Die Taktik ist auch bei Spielen von Männern und Frauen ein großer Unterschied. Checks sind bei den Damen verboten – das mache das Pfeifen noch etwas schwieriger, findet Julia. „Bei den Männern gibt es viel mehr Grauzone, viel mehr Spielraum, mal etwas weiterlaufen zu lassen. Frauen spielen dafür eben technisch schöner. Aber es ist schwierig zu bewerten, was jetzt ein Check war und was nicht.“ sagt sie. Benachteiligt oder gar diskriminiert fühlt sie sich als Frau unter vielen männlichen Schiedsrichtern und Spielern nicht. Im Gegenteil. „Die meisten Männer geben mir einen Vertrauensvorschuss. Ich muss mich danach aber auf jeden Fall beweisen.“

Als Hauptschiedsrichterin hat Julia erst einmal bei der dänischen Meisterschaft der Frauen gepfiffen. Aber der Linesman-Posten ist ihr aktuell noch lieber. Sich auf bestimmte Aufgaben zu konzentrieren wie etwa die Frage nach dem Abseits macht ihr besonders Spaß. Und die Teamarbeit.

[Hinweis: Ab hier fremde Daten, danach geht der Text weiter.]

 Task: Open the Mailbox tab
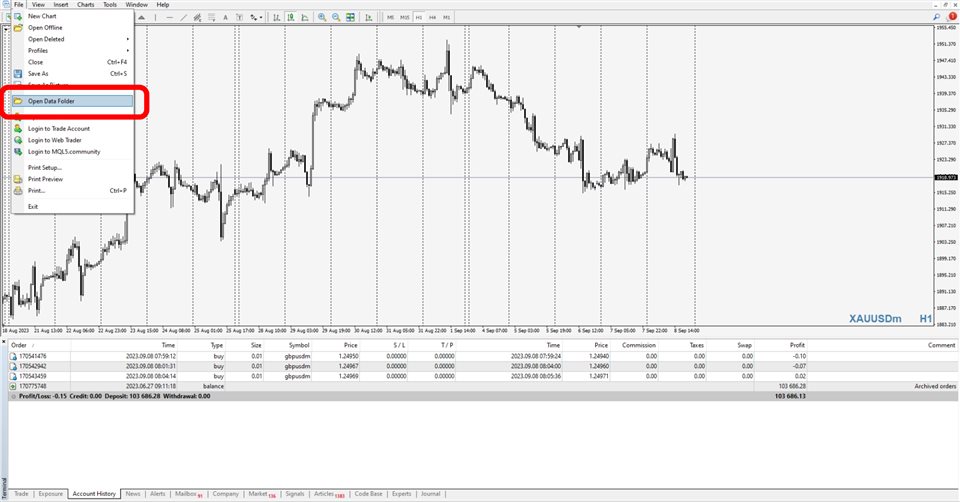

„Wir Schiedsrichter sind das dritte Team auf dem Eis und müssen von allen die beste Leistung bringen.“

Blaue Flecken vom Puck gehören dazu

Mit knapp 1,60 Meter hat Julia natürlich auch einen körperlichen Nachteil. Doch Angst, sich auch mal zwischen zwei Streithähne zu stellen, hat sie keine. Von einem Nachwuchsspieler hat sie schon mal einen Schlag ins Gesicht abbekommen, unabsichtlich. „Gezielt bin ich noch nie angegangen worden. Klar, blaue Flecken vom Puck gehören dazu. Aber sonst ist noch nie etwas Schlimmes passiert“, sagt Julia.

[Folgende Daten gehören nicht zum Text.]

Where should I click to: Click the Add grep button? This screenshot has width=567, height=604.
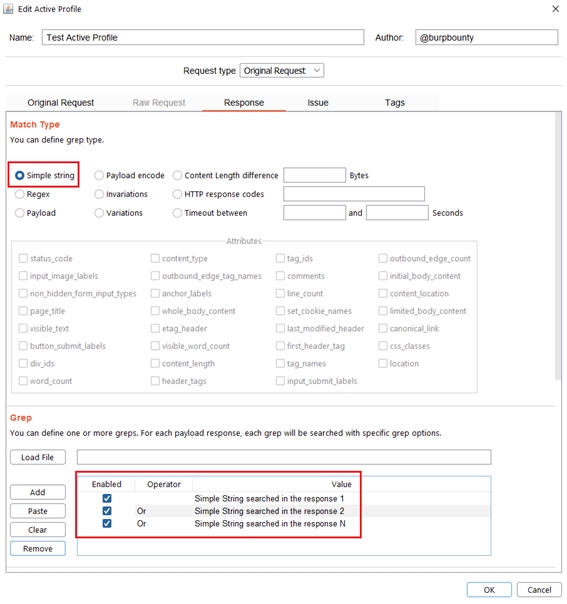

Zu den rund 50 Liga-Spielen im Jahr kommen noch internationale Turniere hinzu. Mit Schiedsrichtern aus aller Welt, mit denen nur auf Englisch kommuniziert wird, steht Julia dann auf dem Eis. „Das sind super Erfahrungen.“ Ob sie womöglich bei der Olympia-Qualifikation der Frauen im August 2021 dabei sein wird, erfährt Julia im Herbst, wenn die Schiedsrichter-Einteilungen stattfinden. Später mal Weltmeisterschaften bei den Frauen zu pfeifen – das wäre Julias Traum. Die passende Lizenz dafür hat sie schon.